ASSIGNED TASK: Reproduce the whole of the data exactly.

Records from a data source:
▼

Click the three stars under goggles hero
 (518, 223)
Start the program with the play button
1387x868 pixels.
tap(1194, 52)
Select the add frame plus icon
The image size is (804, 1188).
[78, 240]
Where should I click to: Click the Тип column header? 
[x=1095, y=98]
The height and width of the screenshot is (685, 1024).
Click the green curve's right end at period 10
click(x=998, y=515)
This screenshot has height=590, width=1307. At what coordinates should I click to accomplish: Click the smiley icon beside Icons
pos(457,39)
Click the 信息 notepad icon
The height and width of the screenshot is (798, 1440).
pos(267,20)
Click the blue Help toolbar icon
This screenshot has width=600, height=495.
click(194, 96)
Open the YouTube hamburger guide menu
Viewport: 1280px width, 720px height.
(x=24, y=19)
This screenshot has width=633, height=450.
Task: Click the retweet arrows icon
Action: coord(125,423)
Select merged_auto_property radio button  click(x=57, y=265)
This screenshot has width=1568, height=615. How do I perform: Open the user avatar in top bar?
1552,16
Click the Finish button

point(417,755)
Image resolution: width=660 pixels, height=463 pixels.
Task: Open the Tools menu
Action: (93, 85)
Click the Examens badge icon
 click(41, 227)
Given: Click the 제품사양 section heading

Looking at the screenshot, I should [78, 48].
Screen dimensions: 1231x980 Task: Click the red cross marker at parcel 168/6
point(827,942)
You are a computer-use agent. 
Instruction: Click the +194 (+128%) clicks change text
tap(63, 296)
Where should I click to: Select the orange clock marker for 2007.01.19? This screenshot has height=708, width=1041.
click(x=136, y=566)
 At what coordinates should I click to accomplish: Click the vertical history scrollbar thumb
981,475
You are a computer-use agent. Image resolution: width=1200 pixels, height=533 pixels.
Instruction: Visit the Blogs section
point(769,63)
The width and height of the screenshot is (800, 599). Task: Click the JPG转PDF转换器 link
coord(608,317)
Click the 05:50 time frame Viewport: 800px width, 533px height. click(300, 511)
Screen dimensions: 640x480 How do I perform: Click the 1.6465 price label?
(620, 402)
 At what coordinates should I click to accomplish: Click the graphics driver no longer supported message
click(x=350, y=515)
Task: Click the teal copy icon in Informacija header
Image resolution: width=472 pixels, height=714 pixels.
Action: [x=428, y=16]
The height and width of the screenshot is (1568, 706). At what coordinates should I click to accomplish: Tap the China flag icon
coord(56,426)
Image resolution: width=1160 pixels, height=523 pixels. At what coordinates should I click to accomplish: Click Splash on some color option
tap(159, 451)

▲

RESPONSE FOR THIS EXERCISE:
Click the three stars under goggles hero
 (518, 223)
Start the program with the play button
1387x868 pixels.
tap(1194, 52)
Select the add frame plus icon
The image size is (804, 1188).
[78, 240]
Where should I click to: Click the Тип column header? 
[x=1095, y=98]
The height and width of the screenshot is (685, 1024).
Click the green curve's right end at period 10
click(x=998, y=515)
This screenshot has height=590, width=1307. At what coordinates should I click to accomplish: Click the smiley icon beside Icons
pos(457,39)
Click the 信息 notepad icon
The height and width of the screenshot is (798, 1440).
pos(267,20)
Click the blue Help toolbar icon
This screenshot has width=600, height=495.
click(194, 96)
Open the YouTube hamburger guide menu
Viewport: 1280px width, 720px height.
(x=24, y=19)
This screenshot has width=633, height=450.
Task: Click the retweet arrows icon
Action: coord(125,423)
Select merged_auto_property radio button  click(x=57, y=265)
This screenshot has width=1568, height=615. How do I perform: Open the user avatar in top bar?
1552,16
Click the Finish button

point(417,755)
Image resolution: width=660 pixels, height=463 pixels.
Task: Open the Tools menu
Action: (93, 85)
Click the Examens badge icon
 click(41, 227)
Given: Click the 제품사양 section heading

Looking at the screenshot, I should [78, 48].
Screen dimensions: 1231x980 Task: Click the red cross marker at parcel 168/6
point(827,942)
You are a computer-use agent. 
Instruction: Click the +194 (+128%) clicks change text
tap(63, 296)
Where should I click to: Select the orange clock marker for 2007.01.19? This screenshot has height=708, width=1041.
click(x=136, y=566)
 At what coordinates should I click to accomplish: Click the vertical history scrollbar thumb
981,475
You are a computer-use agent. Image resolution: width=1200 pixels, height=533 pixels.
Instruction: Visit the Blogs section
point(769,63)
The width and height of the screenshot is (800, 599). Task: Click the JPG转PDF转换器 link
coord(608,317)
Click the 05:50 time frame Viewport: 800px width, 533px height. click(300, 511)
Screen dimensions: 640x480 How do I perform: Click the 1.6465 price label?
(620, 402)
 At what coordinates should I click to accomplish: Click the graphics driver no longer supported message
click(x=350, y=515)
Task: Click the teal copy icon in Informacija header
Image resolution: width=472 pixels, height=714 pixels.
Action: [x=428, y=16]
The height and width of the screenshot is (1568, 706). At what coordinates should I click to accomplish: Tap the China flag icon
coord(56,426)
Image resolution: width=1160 pixels, height=523 pixels. At what coordinates should I click to accomplish: Click Splash on some color option
tap(159, 451)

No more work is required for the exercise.